About halfway through this speech, Dr. King states that an unjust law, which we have a moral duty to disobey, “is a code that the majority inflicts on the minority that is not binding on itself.” MLK describes this as “difference made legal.” Let us take this idea and apply it to the situation of the paperless people in this country. Doing so will help us understand exactly what it is we should be working for.

Is the illegality of undocumented people a result of a code that the majority inflicts upon them that is not binding on itself? Yes. In essence the majority says, “You have to get permission to be in this country; I don’t. I can reside and work and exercise politically as a matter of natural right; you can’t.” I believe Dr. King would say that this legal distinction, based upon the “immutable characteristic, arbitrary from a moral point of view,” (Rawls words), constitutes a prime example of an unjust law. Just as under Jim Crow law, some were legally discriminated against by others because of the difference in the color of skin between the two groups, the whole idea of an “illegal immigrant” is one based on the idea of legal discrimination based on the difference in the place of birth between the two groups.
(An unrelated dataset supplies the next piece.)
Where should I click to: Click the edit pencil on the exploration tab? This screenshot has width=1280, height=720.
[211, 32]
So I think our goal should be to abolish the semi-slave status of “illegal immigrant” by recognizing that all people have equal claim to live where they want.
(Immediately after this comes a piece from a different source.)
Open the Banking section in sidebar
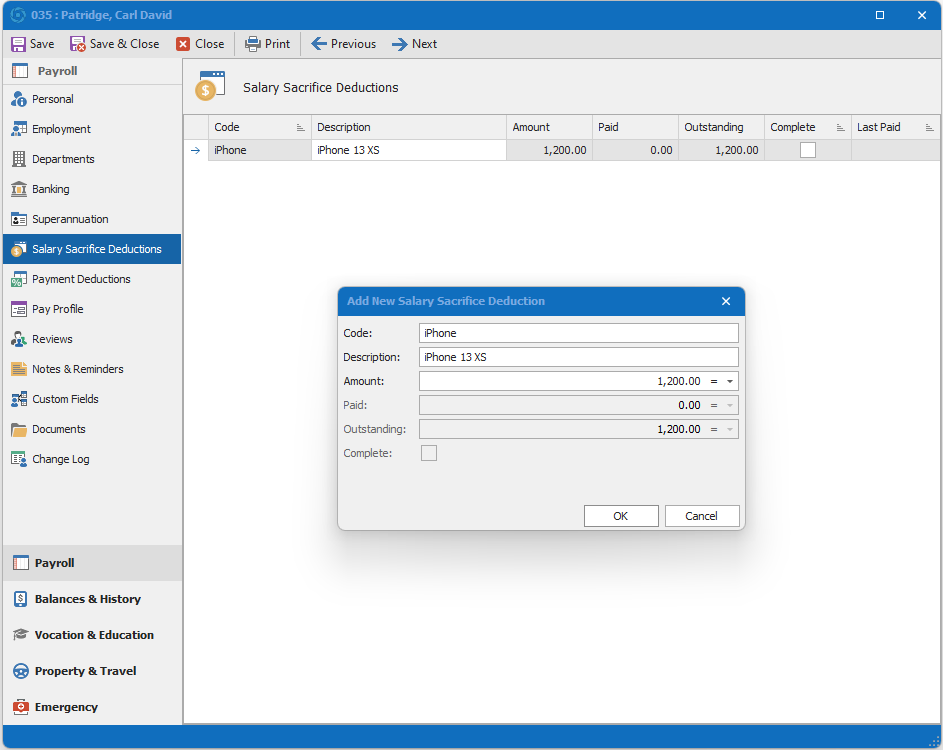The image size is (943, 750). 50,189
King goes on to say “An unjust law is a code which the majority inflicts upon the minority, which that minority had no part in enacting or creating, because that minority had no right to vote in many instances, to that the legislative bodies that made these laws were not democratically elected.” Because democracy is a system of government that derives its legitimacy from the consent of the governed, the Constitution doesn’t limit voting rights only to citizens. In fact, there is basically no Constitutional distinction between the rights of citizens and non-citizens. It could be argued (though I will leave it for another day) that because those excluded by immigration laws were denied the right to vote as to what the immigration laws would be, these laws are unjust and non-democratic. Given MLK’s standards for just and unjust laws, the goal we should have for this movement is to actualize the right of free migration.<!–[if !supportFootnotes]–>[1]<!–[endif]–>



Having identified immigration restrictions based on place of birth as unjust, Dr. King, I believe, would advocate our challenging this unjust system of segregation. But, “the means must be as pure as the end.” Dr. King talked about three competing approaches to social change. The first approach is resignation. Almost all people use this method to deal with injustice. They learn to adjust to injustice. The second approach, to “[rise] up against the oppressor with corroding hatred and physical violence,” is advocated by some today. As those who want to use nonviolence to bring about a free and equal society, we must not associate ourselves with either of these two methods. Just as Dr. King rejected the methods of Malcolm X, we must be very selective about how we will approach immigration reform. This is important because nonviolence is based in part on the idea that “the end is preexistent in the means.” Thus violence cannot (not just should not, but cannot) create a positive change. This is also true of “internal violence of spirit,” of hatred, and dehumanization. When we vilify those who oppose us or who debase and dehumanize undocumented people, we dehumanize them. We can never see them as our enemy, but as our future ally. We must realize that Jim Gilchrist, Lou Dobbs, and Tom Tancredo are children of God with infinite worth. “The image of God is never totally done,” and “even the worst segregationist can become an integrationist,” are powerful concepts. The civil rights movement sought not to advance the interests of one group over another, but knew that because their cause was just, it would benefit all people, even those who opposed them. This will require that we nurture and develop our capacity to love all humankind. Even more important than our unwillingness to tolerate an unjust system is our unwillingness to let that system cause us to hate. We must never call another human “enemy.”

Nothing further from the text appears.